There’s been discussion about this in the past (e.g. Java duplicated string literals ) but the rule description for the Java version of this rule (I didn’t check others) says there’s a 5-character threshold to avoid lots of FP’s with common short strings.
The number of duplicates can be adjusted as a parameter. It’d be nice if the string length could also be parameterized.
In our case, while catching things like repeated error messages is very useful, we also generate a lot of SQL strings for use in PreparedStatement objects, so we frequently have things like:
cmd = “SELECT “ + colName…
While letting us specify a whitelist of strings like SQL keywords would be nice, I’d settle for a length threshold, as you already HAVE a length threshold, and I’m just asking to make it parameterizable.

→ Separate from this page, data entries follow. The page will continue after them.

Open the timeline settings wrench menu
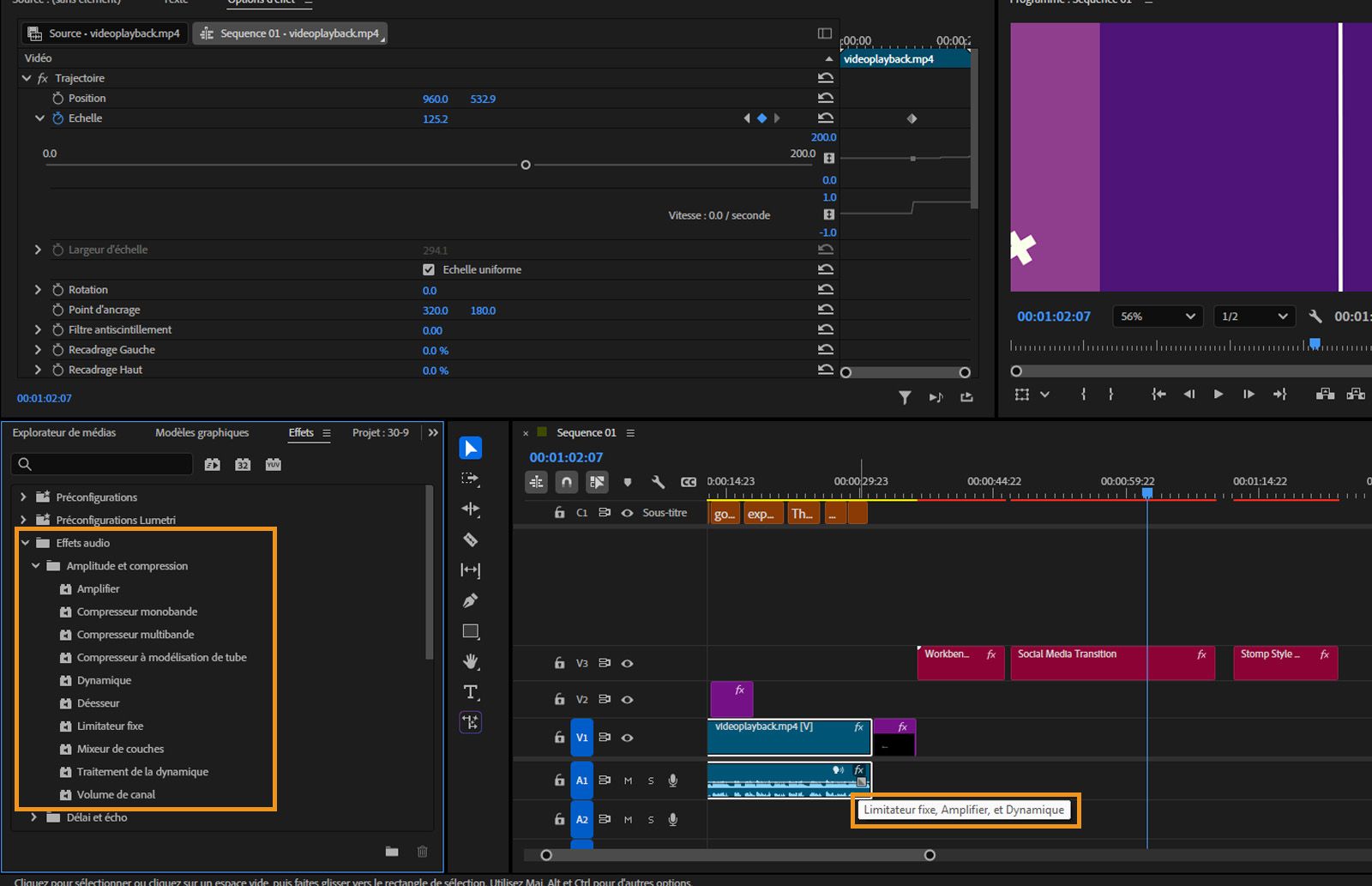This screenshot has width=1372, height=886. [x=658, y=482]
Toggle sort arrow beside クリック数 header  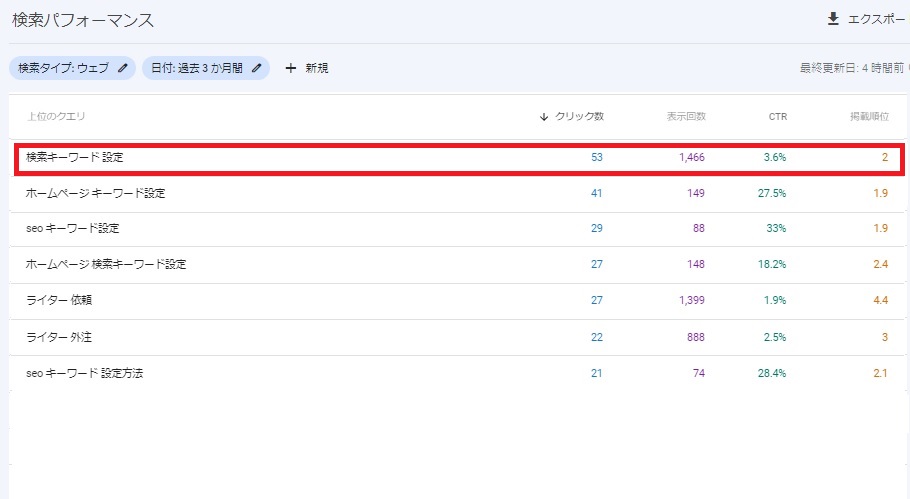click(x=544, y=117)
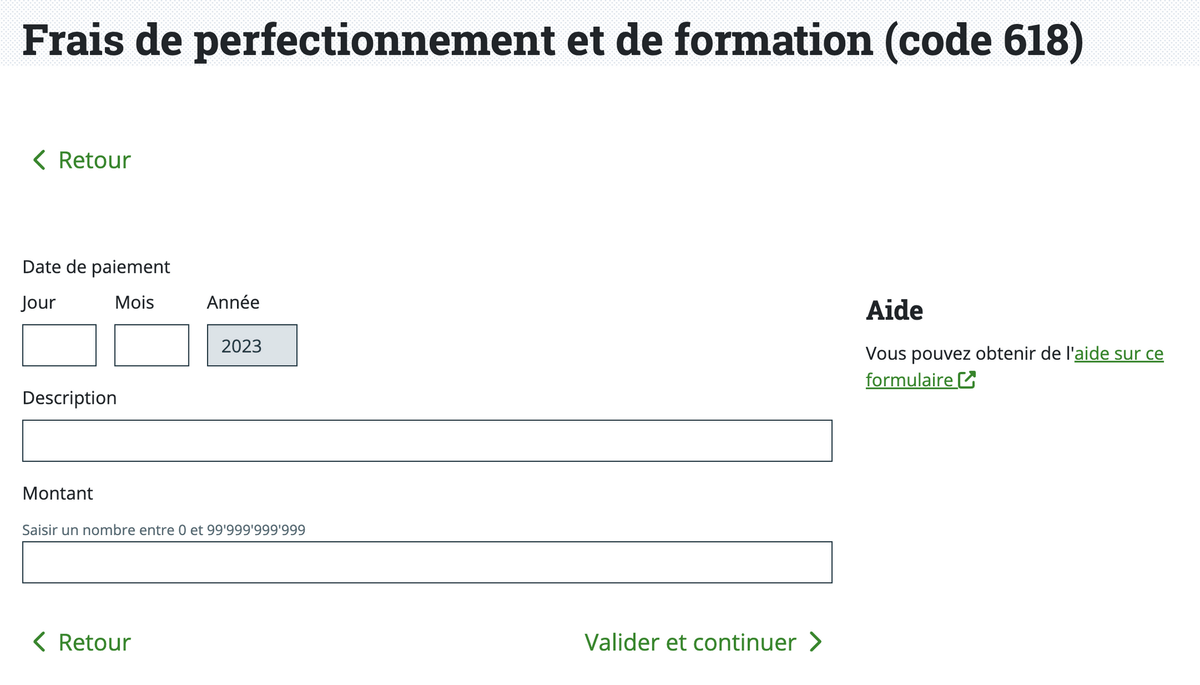1200x685 pixels.
Task: Click the Année field showing 2023
Action: tap(251, 344)
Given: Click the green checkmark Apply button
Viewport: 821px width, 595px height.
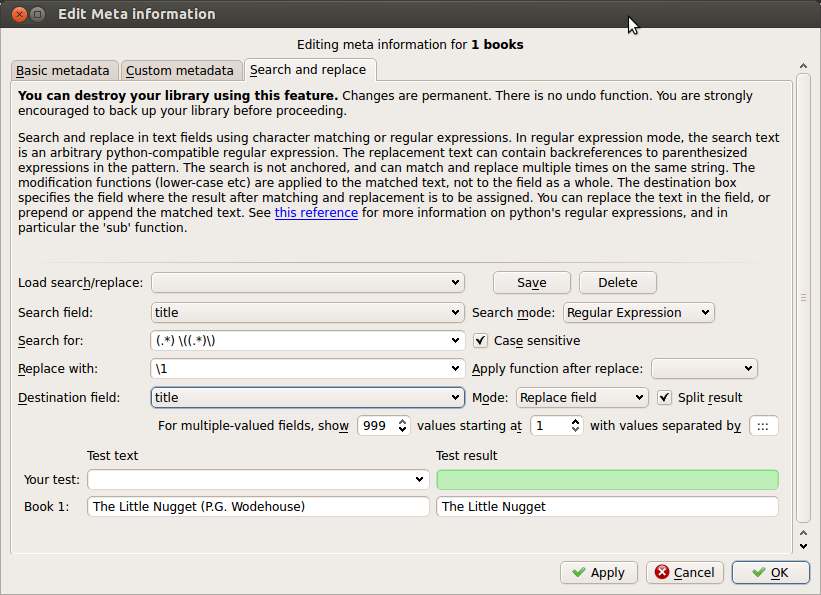Looking at the screenshot, I should click(599, 572).
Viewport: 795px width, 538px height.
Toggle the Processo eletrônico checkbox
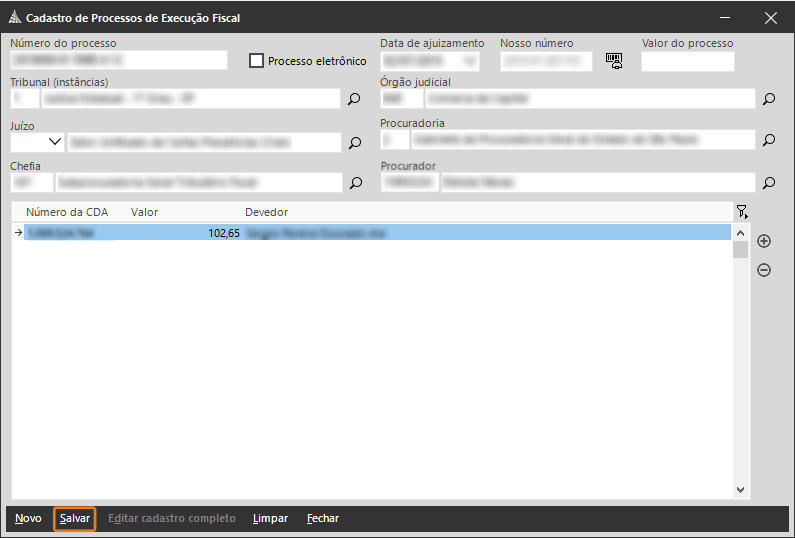coord(257,61)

Yes, because we’re getting a lot of hits for SQL keywords forming JDBC commands; these keywords aren’t likely to need changing ever, unless we were to do something radical like change to another SQL dialect.

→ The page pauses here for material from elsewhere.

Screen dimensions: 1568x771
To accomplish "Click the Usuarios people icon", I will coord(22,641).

But it seems this would be useful all around (other languages). Out of curiosity, I took a look at the Javascript version ( SonarQube ) and found that rule not only has a different length threshold (10), but also provides a parameter ignoreStrings, which is what I’d really prefer for Java, especially if regexes are supported. (It’s not clear from the description whether or not they are, but one of the built-in exclusions is a regex.)
Thanks for flagging this; it’s a great point. I’ll take this back to the team for discussion and see if we can bring that parameterization to the Java rule.
It seems to me that for the benefit of users, particularly those whose projects span multiple languages, there should be a goal to make similar rules in different repos (abc:Sxyz and def:Sxyz) as consistent as the differences in the language will allow.
And these requests are handled by language developers. I have no way to route this to a developer of “all languages”. The Java developer who eventually picks this up will presumably (hopefully) notice that the rule exists for other languages as well and reach out to those squads for a parallel change on their side.
OK, I was just assuming that there was some sort of “common” parser, sort of a base/super class that each language then extends. (Of course, that would introduce its own complexity…)
To clarify: I’m suggesting ways for users to filter out string literals they WANT to duplicate. First I suggested parameterizing the existing (hardcoded) length limit. Then I noticed Javascript’s version has a parameterizable exclusion list, so porting that to Java would be fine too. Both would be even better.